Yes, Medicaid covers hospice care in most states. Hospice is classified as an optional benefit under Medicaid, meaning each state chooses whether to include it in its plan. Nearly all states have opted to offer it. The benefit covers comfort-focused care for people with a terminal illness and a life expectancy of six months or less.
How Medicaid Hospice Coverage Works
To qualify, a physician must certify that you have a terminal illness with a life expectancy of six months or less if the disease follows its normal course. You then file an election statement with a specific hospice provider, formally choosing to begin receiving hospice services. That statement includes your acknowledgment that hospice care is palliative, meaning it focuses on comfort and symptom management rather than curing the illness.
One important trade-off: when an adult elects hospice under Medicaid, they waive coverage for treatments aimed at curing the terminal condition. You can still receive Medicaid coverage for conditions unrelated to the terminal diagnosis, but treatments intended to fight the terminal illness itself are no longer covered. This is a deliberate shift in the goal of care, from cure to comfort.

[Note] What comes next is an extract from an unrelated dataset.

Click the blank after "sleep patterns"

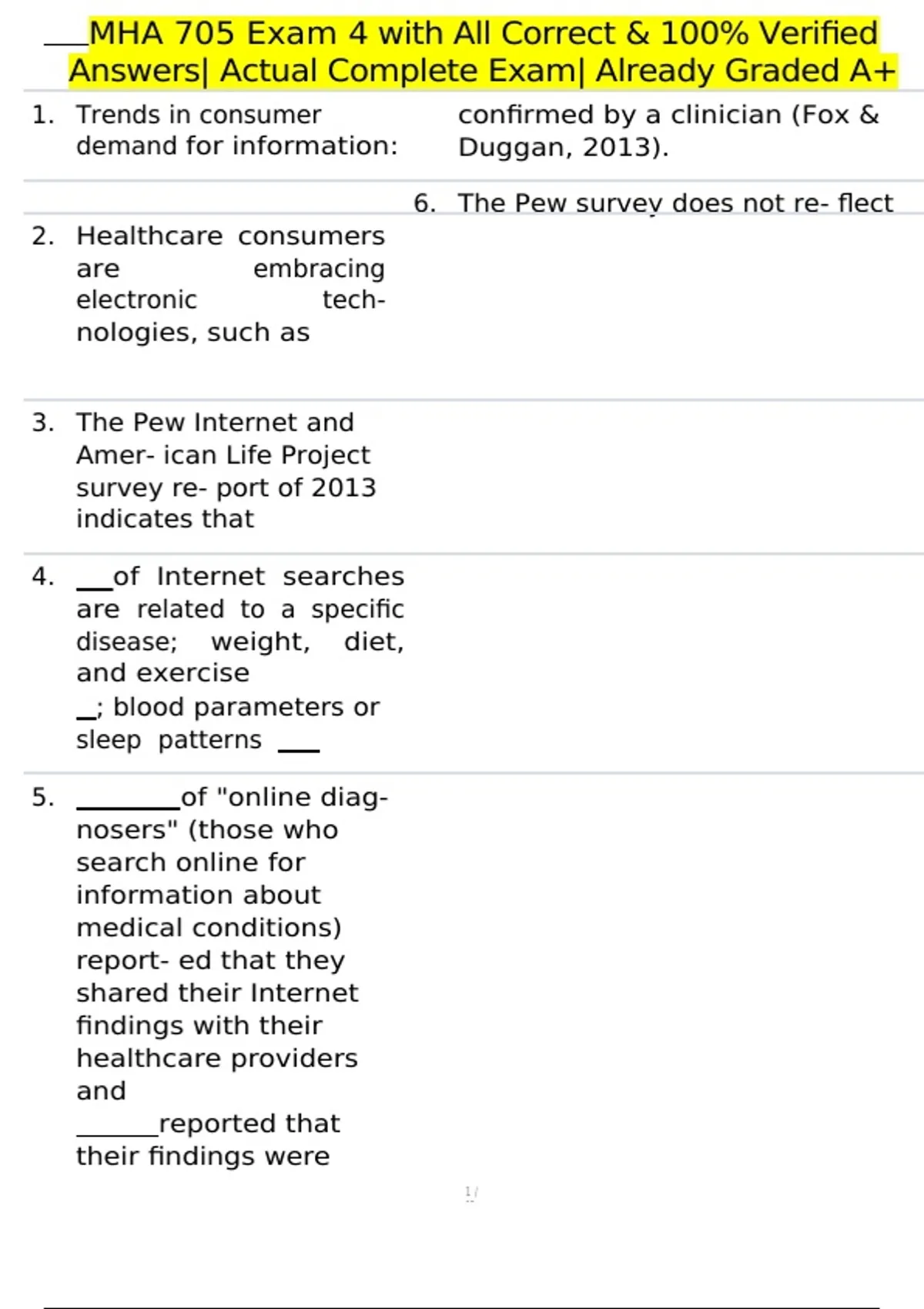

If your condition improves or stabilizes to the point where a six-month prognosis no longer applies, you may be discharged from hospice. However, if you remain in decline with a reasonable expectation of continued deterioration, you stay eligible even if you’ve been on hospice for longer than six months. There is no hard cutoff that automatically ends coverage.
What Services Are Covered
Medicaid hospice benefits mirror the structure of the Medicare hospice benefit and typically include nursing visits, medical social services, counseling, physical and occupational therapy for symptom management, home health aide services, medical supplies and equipment, and medications for pain and symptom control related to the terminal illness. The exact scope can vary by state since hospice is an optional benefit, so it’s worth confirming with your state’s Medicaid office what’s included in your plan.
Most hospice care is delivered at home, but if you live in a nursing facility, Medicaid also covers room and board. The payment rate is set at 95% of the facility’s standard skilled nursing rate, minus any amount you’re expected to contribute toward the cost of your own care. The hospice provider receives this payment and passes it along to the nursing facility on your behalf.
A Different Rule for Children
Since 2010, children under 21 who are eligible for Medicaid or CHIP do not have to give up curative treatment when they elect hospice. This change came through the Affordable Care Act and was a significant departure from the adult rule. A child can receive active treatment aimed at fighting their illness while simultaneously receiving hospice services for comfort and symptom relief. States are required to continue providing all medically necessary curative services even after a child’s hospice election.
This concurrent care rule recognizes that families facing a child’s terminal illness often want to pursue every available treatment option while also ensuring their child is comfortable. Before 2010, families had to choose one path or the other.
If You Have Both Medicare and Medicaid
Many hospice patients are “dual eligible,” meaning they qualify for both Medicare and Medicaid. In these cases, Medicare serves as the primary payer for hospice services. Medicaid may then cover costs that Medicare doesn’t, such as nursing facility room and board. If you have both programs, you won’t need to choose between them for hospice. They coordinate automatically, with Medicare picking up the core hospice benefit and Medicaid filling in gaps.
Electing and Leaving Hospice
Starting hospice under Medicaid is a formal process. You or your representative signs an election statement that identifies the hospice provider you’ve chosen, names your attending physician, and confirms that you understand the palliative nature of the care. The effective date of your election can be the first day of hospice care or a later date you specify, but it cannot be backdated to before you signed.
Since October 2020, hospice providers must also give you written information about any cost-sharing you might owe, a list of any conditions or medications the hospice considers unrelated to your terminal illness (which matters because those unrelated items stay covered by regular Medicaid), and contact information for a quality improvement organization you can reach out to if you disagree with any of the hospice’s decisions.
Hospice is not a one-way door. You can revoke your election at any time and return to standard Medicaid coverage, including curative treatments for your terminal illness. If your situation changes later, you can re-elect hospice. This flexibility exists because the decision to focus on comfort care is deeply personal, and circumstances shift as an illness progresses.
State Variations to Watch For
Because hospice is an optional Medicaid benefit rather than a mandatory one, coverage details can differ from state to state. Most states cover the full range of hospice services, but the reimbursement rates, provider networks, and specific covered items may not be identical everywhere. If you’re exploring hospice for yourself or a family member, contact your state Medicaid agency or the hospice provider directly to confirm exactly what your plan covers. The hospice intake team handles these questions routinely and can walk you through what to expect financially before you sign anything.